Work required: Would you please copy only the lines from the line that contains "Where should I" to the end of the data below, exactly, leaving every picture out?

(Beginning of Data for this exercise)

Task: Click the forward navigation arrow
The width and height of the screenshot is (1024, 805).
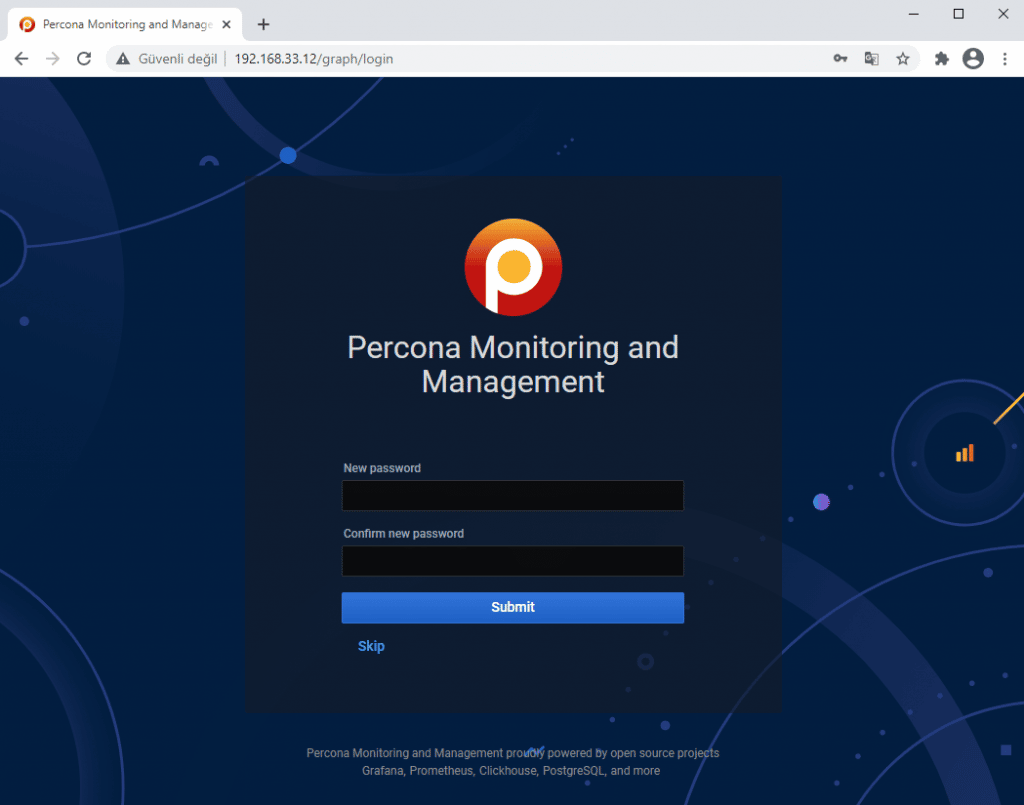Action: coord(52,58)
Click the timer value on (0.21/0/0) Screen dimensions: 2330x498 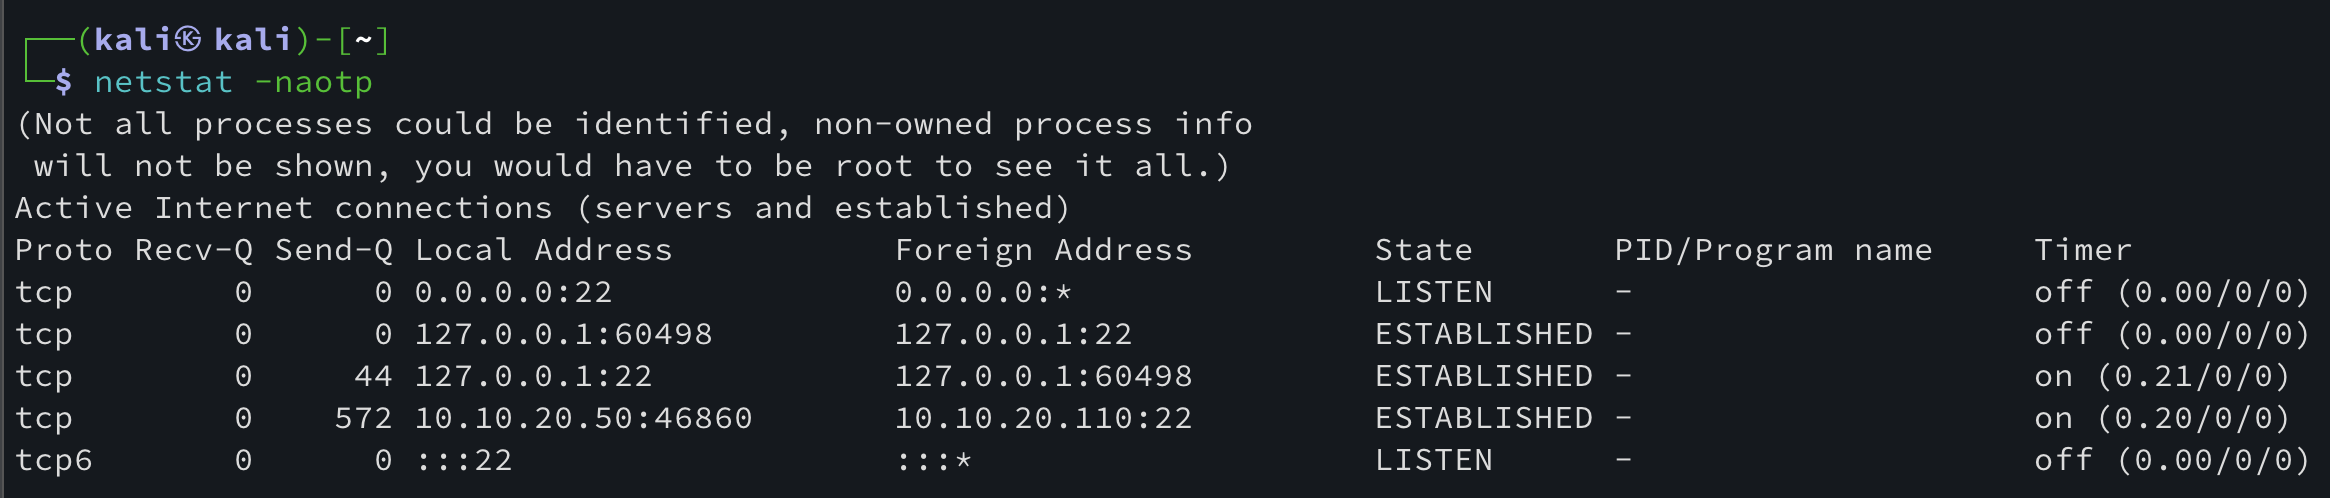2162,376
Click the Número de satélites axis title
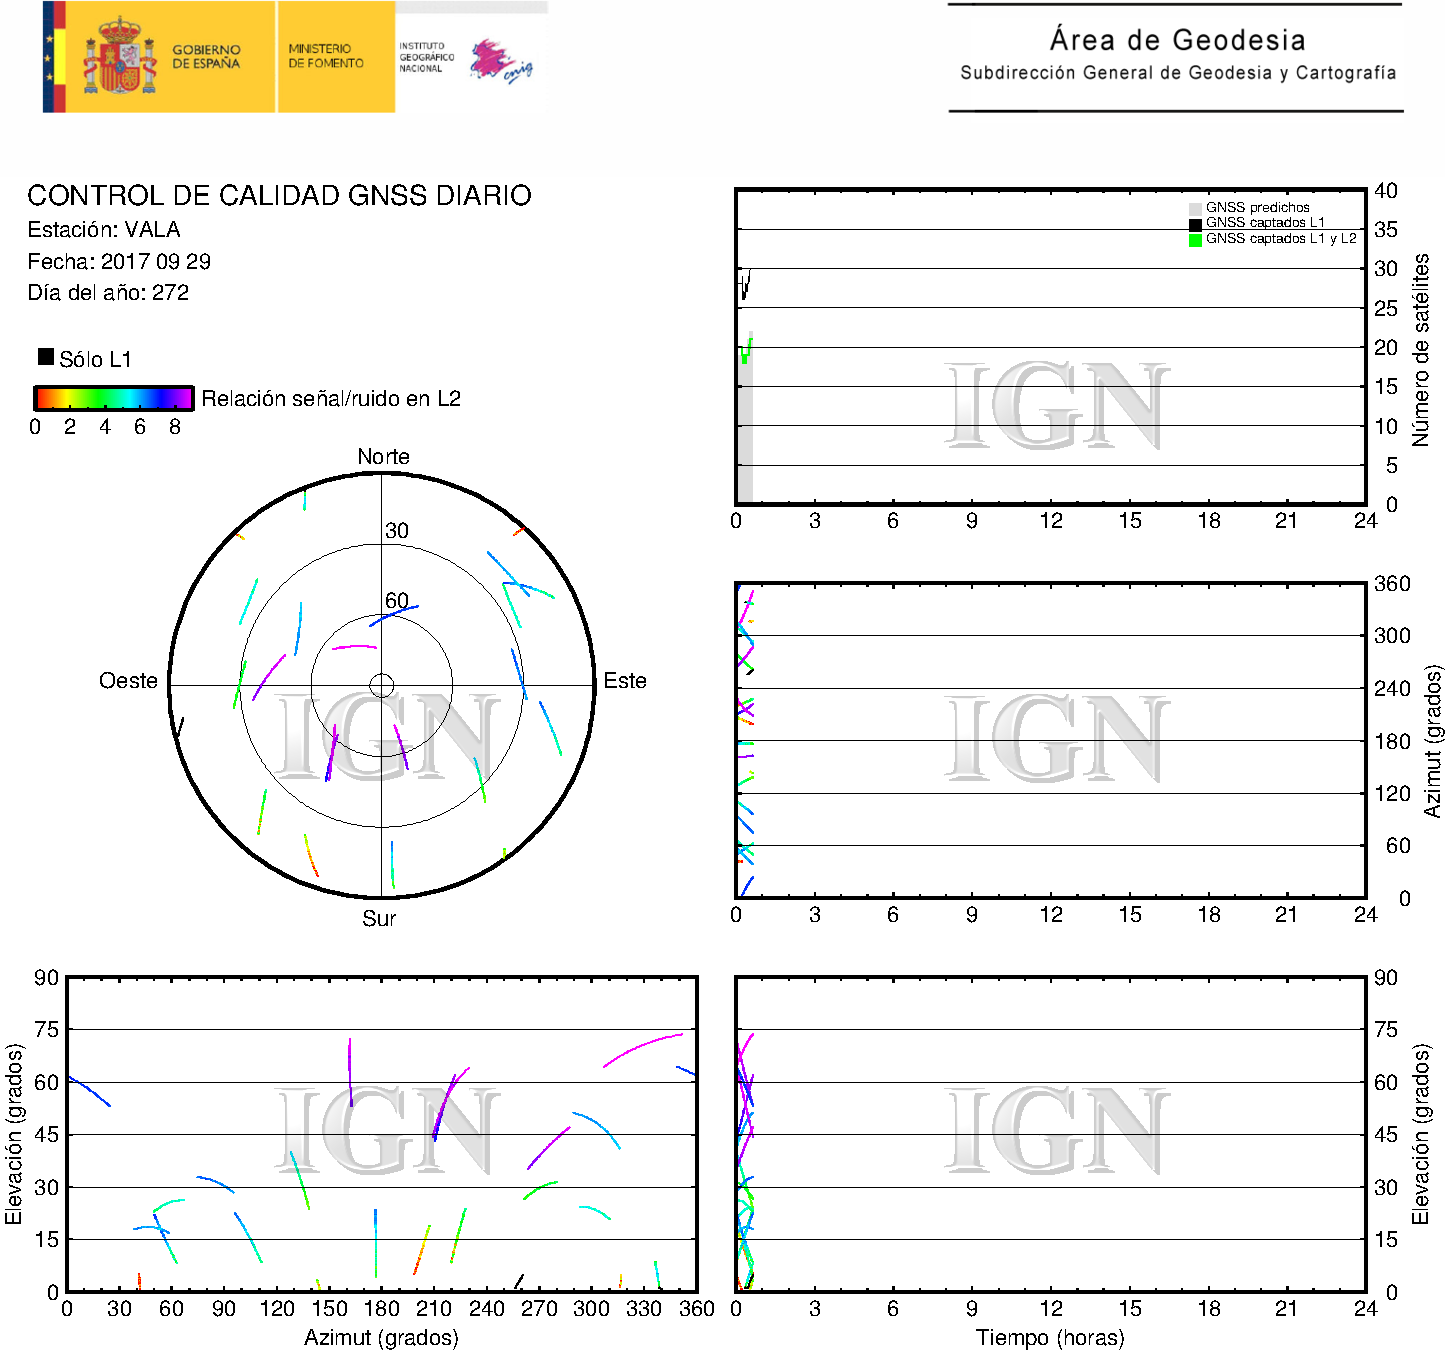This screenshot has width=1445, height=1350. pos(1420,349)
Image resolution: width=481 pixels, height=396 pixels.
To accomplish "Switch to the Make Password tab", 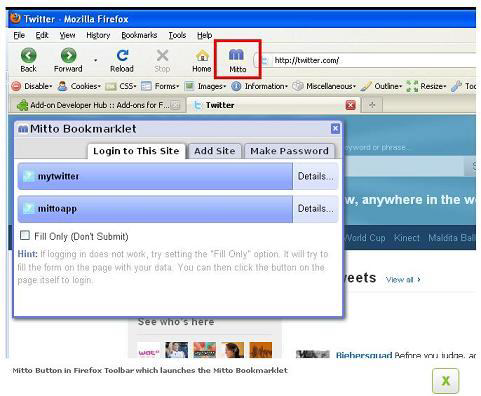I will click(289, 151).
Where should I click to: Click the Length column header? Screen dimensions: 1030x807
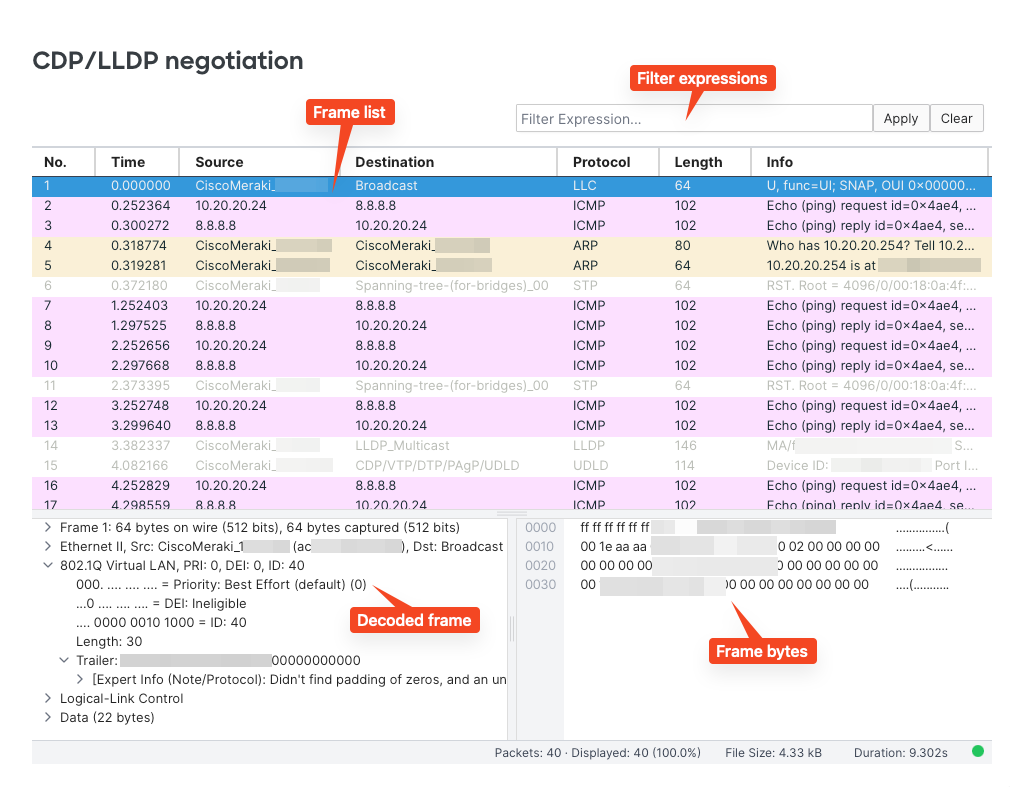(698, 162)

(End of Data for this exercise)

Finished exercise:
Where should I click to: Click the Length column header? Screen dimensions: 1030x807
(698, 162)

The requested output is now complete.